Title :   Induced Pluripotent Stem Cell Derived Mesenchymal Stem Cells for Attenuating Age-Related Bone Loss


Descriptive Note : Annual rept. 1 Jul 2011-30 Jun 2012


Corporate Author : MILTON S HERSHEY MEDICAL CENTER PA


Personal Author(s) : Donahue, Henry J


Full Text : http://www.dtic.mil/get-tr-doc/pdf?AD=ADA581680


Report Date : Jul 2012


Pagination or Media Count : 12


Abstract : Osteoporosis, both age-related and post-menopausal, is a huge health problem in the United States and indeed worldwide. Despite extensive research there remain few therapeutic approaches, with the exception of parathyroid hormone, that actually increase bone formation in osteoporotic patients. There are several limitations to the use of parathyroid hormone suggesting the need for continued research into anabolic therapies for osteoporosis. Mesenchymal stem cell (MSC) differentiation towards the bone forming osteoblastic lineage decreases as a function of age and may contribute to age-related bone loss. Therefore, MSC therapy may be beneficial in treating age-related bone loss. However, MSC availability decreases with age.

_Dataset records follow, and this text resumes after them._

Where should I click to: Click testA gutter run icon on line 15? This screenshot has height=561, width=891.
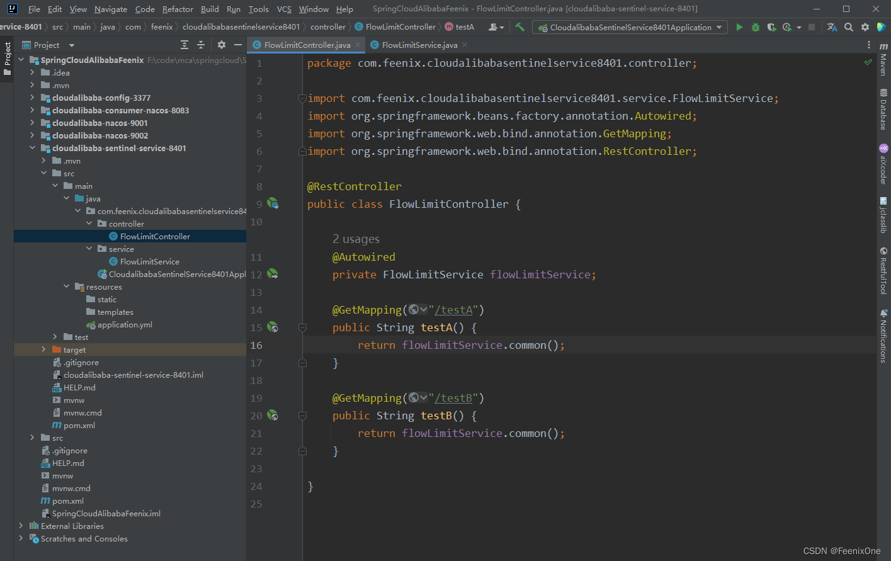click(x=273, y=327)
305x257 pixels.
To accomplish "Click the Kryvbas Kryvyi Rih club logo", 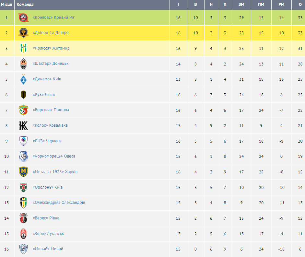I will click(23, 18).
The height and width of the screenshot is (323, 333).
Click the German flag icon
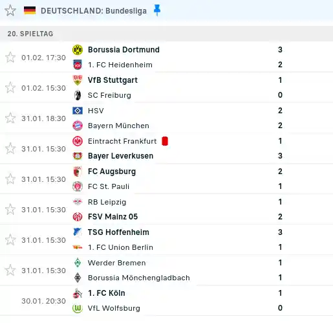30,10
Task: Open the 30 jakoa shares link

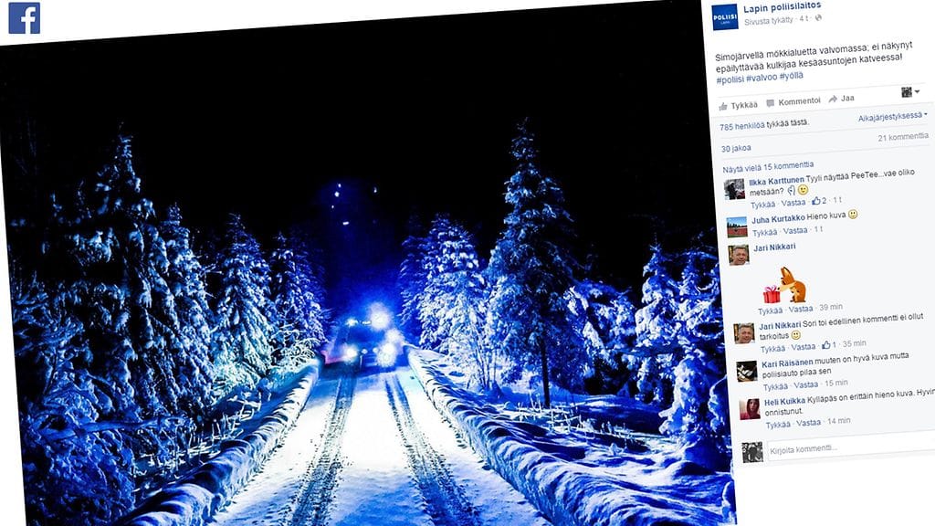Action: tap(736, 149)
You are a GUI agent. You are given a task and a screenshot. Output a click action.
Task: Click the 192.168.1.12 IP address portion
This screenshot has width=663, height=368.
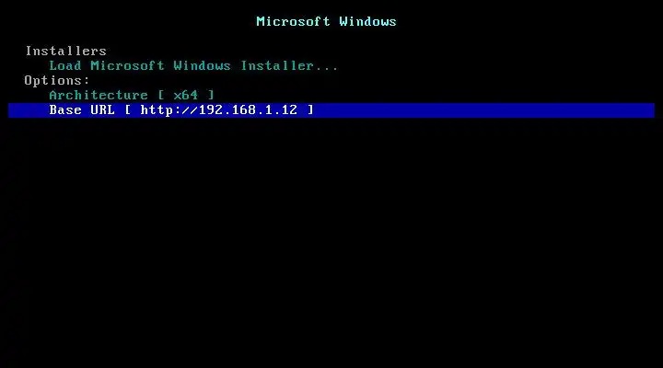pos(248,109)
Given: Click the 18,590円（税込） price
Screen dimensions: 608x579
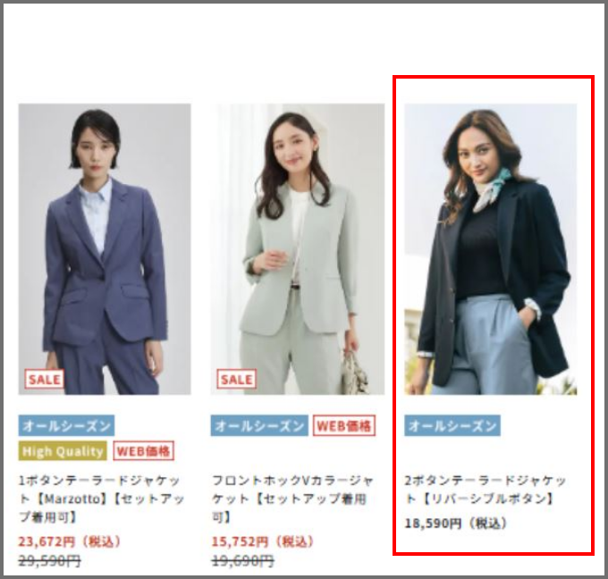Looking at the screenshot, I should pos(456,524).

To overcome the problem of age-related reduced availability of MSC we propose to examine the bone anabolic potential of induced pluripotent stem cell (iPS) derived MSC in age-related bone loss. Unfortunately deriving MSC from iPS can require extended in vitro culture, which decreases the differentiation potential of MSC. Since biomaterial surface characteristics, including stiffness and topography, can control MSC differentiation in vitro, including toward the osteoblastic lineage, the goal of this project is to identify biomaterial surface characteristics that enhance differentiation of iPS toward MSC and MSC toward osteoblastic cells. Our hypothesis is that culturing iPS on nanotopographic surfaces results in enrichment of a population of cells exhibiting MSC characteristics. Continued culture of these iPS derived MSC on nanotopographies results in increased osteoblastic differentiation and increased potential to induce bone formation in senescent accelerated mice (SAMP6), a murine model of age-induced bone loss. Successful completion of the specific aims would suggest a novel and highly innovative therapeutic approach to age-related osteoporosis.


Descriptors :   *OSTEOPOROSIS , *STEM CELLS , BONES


Subject Categories : Anatomy and Physiology
      Medicine and Medical Research


Distribution Statement : APPROVED FOR PUBLIC RELEASE